Our study was focused on analyzing co-infections by several parasites and identifying factors associated with increased risk of polyparasitism. Our findings demonstrate that most infections have common risk factors (i.e., sanitation, SES, age), which increase the risk of co-infections for inhabitants of specific communities. Similar results have been showed by studies performed to investigate co-infection of malaria and hookworm in schoolchildren in coastal Kenya [17]. However, we have also shown that risk factors are not the same in each community. This may be associated with differences in environmental and population characteristics recorded in the villages. Integrating data from demographic, socio-economic, and behavioral surveys with spatial pattern of disease occurrence, we did not identify a particular risk area where all infections were clustered; rather, we were able to highlight co-infection hot-spots. We saw that individuals in the 8–16 age group were at high risk of exposure to malaria, schistosomiasis, and Trichuris, but not for filariasis and hookworms, which mostly affected adults.

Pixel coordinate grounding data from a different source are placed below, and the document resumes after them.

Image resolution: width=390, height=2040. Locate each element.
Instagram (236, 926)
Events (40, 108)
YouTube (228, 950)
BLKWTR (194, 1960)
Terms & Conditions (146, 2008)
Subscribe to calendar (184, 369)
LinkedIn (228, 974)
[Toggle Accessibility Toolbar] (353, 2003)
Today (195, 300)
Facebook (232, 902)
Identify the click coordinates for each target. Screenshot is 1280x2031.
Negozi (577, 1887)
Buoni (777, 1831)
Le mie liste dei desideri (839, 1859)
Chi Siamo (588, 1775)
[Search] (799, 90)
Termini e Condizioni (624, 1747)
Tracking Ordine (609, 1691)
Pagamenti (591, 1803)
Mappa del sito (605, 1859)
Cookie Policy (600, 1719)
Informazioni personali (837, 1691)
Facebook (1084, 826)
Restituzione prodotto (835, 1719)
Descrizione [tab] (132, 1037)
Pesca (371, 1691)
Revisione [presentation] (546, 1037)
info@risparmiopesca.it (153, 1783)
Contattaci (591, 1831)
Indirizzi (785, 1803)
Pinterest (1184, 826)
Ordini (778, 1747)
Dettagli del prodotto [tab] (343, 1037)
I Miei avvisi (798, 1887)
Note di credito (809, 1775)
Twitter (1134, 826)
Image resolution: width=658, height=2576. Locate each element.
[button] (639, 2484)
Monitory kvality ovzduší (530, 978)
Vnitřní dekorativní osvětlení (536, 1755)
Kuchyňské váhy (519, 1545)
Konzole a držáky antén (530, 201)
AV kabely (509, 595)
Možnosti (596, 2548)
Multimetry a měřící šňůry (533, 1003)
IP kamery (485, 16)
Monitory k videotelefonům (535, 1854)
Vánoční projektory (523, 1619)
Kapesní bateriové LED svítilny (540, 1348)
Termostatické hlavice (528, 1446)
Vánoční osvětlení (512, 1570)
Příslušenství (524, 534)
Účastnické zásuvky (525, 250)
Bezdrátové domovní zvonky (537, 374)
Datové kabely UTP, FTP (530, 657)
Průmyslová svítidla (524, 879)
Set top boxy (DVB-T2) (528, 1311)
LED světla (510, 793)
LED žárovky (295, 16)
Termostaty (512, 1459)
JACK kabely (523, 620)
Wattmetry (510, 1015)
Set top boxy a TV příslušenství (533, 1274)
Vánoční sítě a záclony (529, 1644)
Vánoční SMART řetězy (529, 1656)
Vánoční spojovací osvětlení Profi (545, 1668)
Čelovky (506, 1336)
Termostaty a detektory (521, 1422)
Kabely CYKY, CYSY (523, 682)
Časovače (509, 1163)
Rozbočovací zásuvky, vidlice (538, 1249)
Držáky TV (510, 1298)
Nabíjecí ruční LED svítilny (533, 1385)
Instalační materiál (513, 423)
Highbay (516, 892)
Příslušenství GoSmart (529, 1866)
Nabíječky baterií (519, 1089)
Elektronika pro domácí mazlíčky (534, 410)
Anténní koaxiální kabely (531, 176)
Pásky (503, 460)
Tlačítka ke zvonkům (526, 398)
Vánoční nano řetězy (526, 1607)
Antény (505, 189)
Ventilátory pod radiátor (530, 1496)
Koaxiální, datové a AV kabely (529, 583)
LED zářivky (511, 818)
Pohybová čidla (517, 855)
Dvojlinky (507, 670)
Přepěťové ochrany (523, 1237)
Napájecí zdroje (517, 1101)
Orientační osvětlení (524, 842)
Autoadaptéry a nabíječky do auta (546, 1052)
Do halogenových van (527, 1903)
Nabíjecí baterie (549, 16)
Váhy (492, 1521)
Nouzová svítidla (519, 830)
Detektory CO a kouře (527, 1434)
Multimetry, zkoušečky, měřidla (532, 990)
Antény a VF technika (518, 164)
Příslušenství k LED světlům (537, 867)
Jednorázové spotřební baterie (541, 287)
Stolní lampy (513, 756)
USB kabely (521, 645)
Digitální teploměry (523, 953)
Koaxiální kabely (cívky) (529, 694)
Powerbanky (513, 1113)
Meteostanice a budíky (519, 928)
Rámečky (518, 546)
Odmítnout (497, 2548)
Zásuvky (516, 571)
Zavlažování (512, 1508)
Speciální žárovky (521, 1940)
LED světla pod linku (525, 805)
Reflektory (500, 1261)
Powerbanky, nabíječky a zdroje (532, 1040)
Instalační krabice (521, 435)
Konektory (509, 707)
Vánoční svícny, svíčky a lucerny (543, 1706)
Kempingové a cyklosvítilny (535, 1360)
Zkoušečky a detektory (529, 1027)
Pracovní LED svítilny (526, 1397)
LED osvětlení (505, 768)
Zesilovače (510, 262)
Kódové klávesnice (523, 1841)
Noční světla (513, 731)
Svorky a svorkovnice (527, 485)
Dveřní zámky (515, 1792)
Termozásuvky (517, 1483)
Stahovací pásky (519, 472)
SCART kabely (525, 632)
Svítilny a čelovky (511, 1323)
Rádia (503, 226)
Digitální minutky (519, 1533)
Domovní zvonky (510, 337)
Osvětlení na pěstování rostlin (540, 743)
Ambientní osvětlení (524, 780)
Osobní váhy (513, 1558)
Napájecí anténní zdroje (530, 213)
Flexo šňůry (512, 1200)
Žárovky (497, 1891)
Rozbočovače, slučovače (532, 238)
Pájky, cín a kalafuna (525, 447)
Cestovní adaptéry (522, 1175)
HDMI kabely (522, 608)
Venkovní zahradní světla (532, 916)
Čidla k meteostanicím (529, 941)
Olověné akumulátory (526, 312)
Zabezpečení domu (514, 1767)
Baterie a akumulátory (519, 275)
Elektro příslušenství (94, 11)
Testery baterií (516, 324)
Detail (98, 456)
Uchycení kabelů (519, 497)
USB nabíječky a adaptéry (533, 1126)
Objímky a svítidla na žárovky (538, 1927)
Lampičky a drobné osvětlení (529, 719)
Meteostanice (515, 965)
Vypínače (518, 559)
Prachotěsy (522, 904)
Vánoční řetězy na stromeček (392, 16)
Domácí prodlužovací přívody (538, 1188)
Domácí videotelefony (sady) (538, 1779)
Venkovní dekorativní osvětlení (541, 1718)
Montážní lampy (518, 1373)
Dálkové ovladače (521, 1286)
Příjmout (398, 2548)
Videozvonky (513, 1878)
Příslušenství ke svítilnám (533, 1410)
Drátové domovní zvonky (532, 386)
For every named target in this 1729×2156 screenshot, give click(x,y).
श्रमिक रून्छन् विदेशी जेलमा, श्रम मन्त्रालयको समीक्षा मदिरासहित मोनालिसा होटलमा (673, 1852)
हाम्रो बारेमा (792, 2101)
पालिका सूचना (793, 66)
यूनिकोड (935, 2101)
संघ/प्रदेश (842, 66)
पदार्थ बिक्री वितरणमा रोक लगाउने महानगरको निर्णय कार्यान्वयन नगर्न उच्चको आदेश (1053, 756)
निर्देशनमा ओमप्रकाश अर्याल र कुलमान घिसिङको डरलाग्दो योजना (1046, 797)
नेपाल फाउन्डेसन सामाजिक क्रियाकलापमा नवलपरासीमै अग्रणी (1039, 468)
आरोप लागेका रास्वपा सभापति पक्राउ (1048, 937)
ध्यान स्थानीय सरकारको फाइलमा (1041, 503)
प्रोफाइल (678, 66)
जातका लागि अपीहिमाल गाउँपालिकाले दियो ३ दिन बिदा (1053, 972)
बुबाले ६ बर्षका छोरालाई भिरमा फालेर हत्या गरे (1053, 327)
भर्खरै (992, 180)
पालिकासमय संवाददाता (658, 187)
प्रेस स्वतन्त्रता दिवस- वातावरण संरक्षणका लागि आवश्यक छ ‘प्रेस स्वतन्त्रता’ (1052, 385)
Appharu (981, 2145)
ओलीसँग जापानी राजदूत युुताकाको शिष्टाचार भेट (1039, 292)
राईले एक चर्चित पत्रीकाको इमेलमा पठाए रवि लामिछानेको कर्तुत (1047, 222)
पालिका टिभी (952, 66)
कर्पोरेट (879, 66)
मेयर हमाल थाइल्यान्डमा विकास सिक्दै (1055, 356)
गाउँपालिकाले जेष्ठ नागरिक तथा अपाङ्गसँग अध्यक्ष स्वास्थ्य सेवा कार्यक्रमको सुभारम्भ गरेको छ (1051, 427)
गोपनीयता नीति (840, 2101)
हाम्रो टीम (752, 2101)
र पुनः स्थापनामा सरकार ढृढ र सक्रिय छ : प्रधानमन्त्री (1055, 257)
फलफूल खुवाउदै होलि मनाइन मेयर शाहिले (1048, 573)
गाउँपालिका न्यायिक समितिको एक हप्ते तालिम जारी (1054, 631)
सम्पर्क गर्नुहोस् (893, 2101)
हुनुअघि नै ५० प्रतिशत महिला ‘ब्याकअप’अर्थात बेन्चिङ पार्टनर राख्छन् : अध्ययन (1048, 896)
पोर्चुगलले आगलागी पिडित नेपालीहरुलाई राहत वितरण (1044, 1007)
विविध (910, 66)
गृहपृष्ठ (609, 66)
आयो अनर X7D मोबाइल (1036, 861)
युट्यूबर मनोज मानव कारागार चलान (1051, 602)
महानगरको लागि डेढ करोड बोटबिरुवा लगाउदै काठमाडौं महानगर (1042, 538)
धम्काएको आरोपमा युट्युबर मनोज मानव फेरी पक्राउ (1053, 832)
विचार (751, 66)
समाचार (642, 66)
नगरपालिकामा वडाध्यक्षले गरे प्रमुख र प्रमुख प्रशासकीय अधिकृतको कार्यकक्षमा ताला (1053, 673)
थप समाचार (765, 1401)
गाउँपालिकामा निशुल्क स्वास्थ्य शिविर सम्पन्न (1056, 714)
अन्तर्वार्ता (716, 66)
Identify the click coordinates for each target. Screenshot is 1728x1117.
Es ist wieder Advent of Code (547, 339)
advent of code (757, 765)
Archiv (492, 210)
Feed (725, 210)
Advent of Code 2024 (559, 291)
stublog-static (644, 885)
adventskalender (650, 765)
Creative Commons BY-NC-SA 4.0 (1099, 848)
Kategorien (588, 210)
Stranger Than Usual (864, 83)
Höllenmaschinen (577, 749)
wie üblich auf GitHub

Infection status of villages involved in our study was consistent with findings reported in previous studies performed in coastal Kenya [69], [70]. In this region, malaria, schistosomiasis, and STH are widespread throughout many communities affecting a high portion of population. Our results indicate that the most common infection was with STH, of which hookworm showed the highest prevalence. In our communities A. lumbricoides was rarely detected with an overall prevalence of 0.3%. It is well documented that this parasite infects only a few individuals in coastal Kenya, but that in other parts of Southern Kenya it reaches a prevalence of ∼20% [69], [70].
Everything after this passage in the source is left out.